Court Opinion

ID: 9538906
Source: CourtListenerOpinion
Date Created: 2023-08-07 07:43:44.696182+00
Date Added: 2024-06-11T14:58:14.458806
License: Public Domain

CONCURRING AND DISSENTING OPINION OF
CIRCUIT JUDGE LANHAM
I concur in the majority decision except with respect to the interest rate to be applied to blight of summons damages, or for interest at a reasonable rate on the final award from the date of the taking until payment is made, with which I dissent. It is true that HRS § 101-25 does provide that if payment of final judgment is delayed for more than thirty days then “interest shall be added at the rate of five percent a year”, and HRS § 101-33 provides that:
the final judgment shall include, as part of the just compensation and damages awarded, interest at the rate provided in section 101-25 . . . .
I agree with the majority opinion that it was undoubtedly the intention of the legislature that this interest rate of five percent also apply to the period of time between the date of summons and the order of possession.
I would hold, however, that the government must pay the legal interest rate of six percent as set forth in § 478-1 for its citizens in general in order to meet the test of the Constitution’s requirement of “just compensation”. See City and County of Honolulu v. Tam See, 40 Haw. 429, 431 (1953). The legal rate of six percent set forth in § 478-1 is that which controls most transactions when “there is no express written contract fixing a different rate of interest”, and this rate applies to the people generally in their ordinary transactions, and also garnishment proceeding (HRS § 652-4), judgments (HRS § 478-2), and perhaps other items which *399further research would reveal.
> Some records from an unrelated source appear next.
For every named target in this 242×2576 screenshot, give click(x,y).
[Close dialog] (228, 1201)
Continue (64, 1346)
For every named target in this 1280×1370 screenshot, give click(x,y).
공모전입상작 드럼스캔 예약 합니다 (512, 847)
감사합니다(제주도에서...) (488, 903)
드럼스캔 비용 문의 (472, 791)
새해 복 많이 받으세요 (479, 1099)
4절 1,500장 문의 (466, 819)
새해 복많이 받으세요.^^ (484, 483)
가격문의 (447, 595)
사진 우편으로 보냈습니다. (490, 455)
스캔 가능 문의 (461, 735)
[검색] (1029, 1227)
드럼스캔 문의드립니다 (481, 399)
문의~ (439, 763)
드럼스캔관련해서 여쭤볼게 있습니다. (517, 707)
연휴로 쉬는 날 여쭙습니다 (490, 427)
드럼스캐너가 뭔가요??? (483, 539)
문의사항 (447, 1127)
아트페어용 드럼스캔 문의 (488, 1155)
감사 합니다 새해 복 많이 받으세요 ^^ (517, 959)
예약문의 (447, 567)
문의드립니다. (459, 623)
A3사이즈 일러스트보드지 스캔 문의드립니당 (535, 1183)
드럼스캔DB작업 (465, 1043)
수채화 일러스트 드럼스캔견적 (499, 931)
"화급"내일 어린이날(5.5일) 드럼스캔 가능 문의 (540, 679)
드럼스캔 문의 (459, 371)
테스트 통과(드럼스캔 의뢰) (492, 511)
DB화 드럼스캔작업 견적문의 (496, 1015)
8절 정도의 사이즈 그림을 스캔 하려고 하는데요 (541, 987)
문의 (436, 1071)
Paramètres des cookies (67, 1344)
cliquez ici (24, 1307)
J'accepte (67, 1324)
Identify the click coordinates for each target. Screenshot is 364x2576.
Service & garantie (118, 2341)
Also, it is noted that the State had once set the interest rate on non-taxable county and municipal bonds at a “rate or rates not exceeding five percent a year” but found it necessary to amend such rate in 1969 to a “rate or rates not exceeding seven percentum per annum”. HRS § 47-7 (Supp. 1972). Interest rates payable to the State on various delinquent tax returns are variable but the least is two-thirds percent per month. It seems to me, therefore, that the State has set six percent per year as the minimum fair interest return.
I would hold that the government having in HRS § 478-1 established six percent as being the fair minimum amount of interest to be paid in the absence of written agreements to the contrary, cannot, consistent with the “just compensation” provision of Article I, Section 18 of our State Constitution, apply a different rate to itself than applies to the public in general without any reasonable basis therefor. (For analagous principle see Service v. Dulles, 354 U.S. 363 (1957).) Of course, where the government is consenting to be sued, or where an interest rate is set as a partial penalty, this concept would not apply, but where “just compensation” is involved, equality of treatment is one element in the consideration of what is “just”.